Jack Frost paints pictures on the window panes at night until I can’t see out of them anymore. The ornate ice crystal pictures that creep up the windows are one of the things I miss now that I live in a house with new fangled, double pane windows. Pa tried to sell the old wooden windows to a window salesman on the phone once.
“ You got any of those old time, drafty, wooden windows? No? Hmmm. I tell ya what.” I am sure the telemarketer never had a conversation like that before and probably won’t again.
“ You got any of those old time, drafty, wooden windows? No? Hmmm. I tell ya what.” I am sure the telemarketer never had a conversation like that before and probably won’t again.
To scratch a place to look out window with my fingernail is to ruin Jack’s masterpiece, but sometimes I can’t resist holding my face close to the chilly glass and letting my breath melt away a peep hole. If I do I can see out how the drifts wash across the fields like white waves and I am imagining I am lost at sea. The wind picks ups ice crystals of snow and slows them in billowing clouds of ocean spay across the open space. Perhaps an arctic explorer. I wouldn’t be surprised if a polar bear went strolling by. It is quite the contrast to the warm golden sea it will be in just seven short months, a lifetime away when I am looking out the window on a January morning.
Snow gathers in drifts across the driveway at the end of the shed and the space between the house and the old wood shop. Pa pushes it up onto piles where I pretend I am an ice queen in her castle, long before Frozen in the a glimmer in Disney’s eye.
Winter activities include our usual barn chores. The horses come in every night, so the stalls need to be cleaned on a weekly basis. Formerly done on Saturday mornings, this task is now done as needed.
Firewood is hauled to the house daily. And some years we spend some of the winter in the woods making firewood. Chain saws echo in the empty woods with no leaves to soften the sound. Mama and I haul wood to the truck or wagon and stack it neatly, making every trip count.
Over the years Pa has pulled a few vehicles around in the snow. Before the days of tractors and newfangled equipment on the farm. Pa plowed snow Dude and Rusty. If it snowed while he was away at work, he pulled the two wheel drive truck into the driveway as far as he could and then walked the rest of the way to the house. After supper, he hitched the team and pulled the truck to its usual parking spot with the team and then plowed out the driveway with and old road grater.
Winter driving in Wisconsin becomes a survival skill. In the rural country side this sometimes means knowing the roads well enough to estimate where the road is supposed to be. Pa’s parting line is “Keep it between the fenceposts” and this phrase calls to mind wind blown snowy fields that blend into the road. If you are lucky enough to have fence posts, your chances of staying on the road and between them(Of course this phrase can also be applied to trips home from the typical Wisconsin small town on a Saturday night - and I’ll give you a clue its isn’t from the church, it’s from the only other establishment in town.). You can only keep it between the fence posts if there are fenceposts though.

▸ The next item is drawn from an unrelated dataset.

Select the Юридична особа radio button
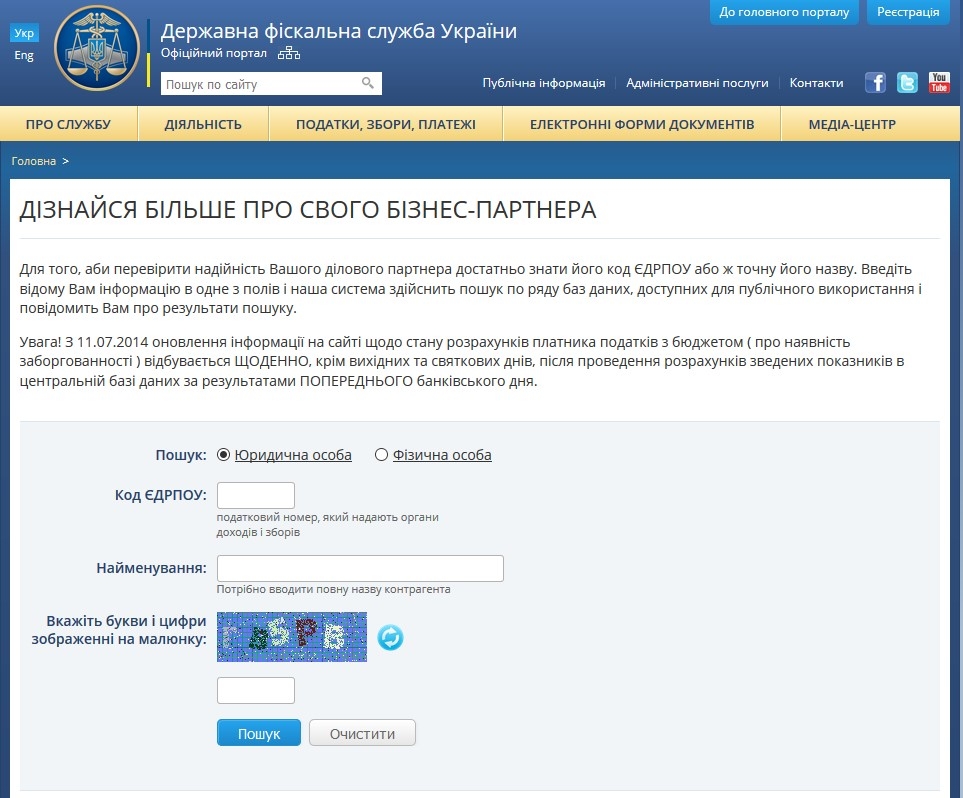 point(224,455)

In my free time, which I had a lot of between school and the few chores I managed to dodge, I enjoyed snowshoeing and cross country skiing to the neighbor’s woods and back. I shared this favorite past time with a few friends. Anneke was and still is a dear friend who enjoyed a good bit of dress up and a trip down the trail. At her house we packed a neat little lunch of cheese, wholesome bread, a bit of fruit and stroopwaffels. Stroopwaffels before they were cool and found in every trendy grocery store - because she is half dutch and stroopwaffels are as loved as tulips I like to think. We would disappear for the afternoon or at least until our toes went numb. Snow blind and chilled we then baked sweet treats and brewed cocoa or tea, sang rounds at the piano, and played games.
Indoors, tea cups warm our hands and hearts as we go through our days. In The Morning It’s Tea You Want, is the name of a fiddle tune Pa plays, but we still have it with lunch and supper too. Also for second breakfast and another means in between. Pa starts talking about lumberjacks access. The very coldest days with blowing snow that cause most folks to barricade themselves indoors, he meets with gusto because - Lumberjacks. Lumberjack weather requires vast amounts of tea and doughnuts, though the later is a treat for us. Pa comes in from the barn with his beard covered in ice and snow and cold radiates from him like a freezer. Icicles dangling from his mustache and beard. Its nothing that a cup of tea and the parlor stove can’t fix up right quick. The winter solstice activities become a nightly ritual but without the Christmas tree.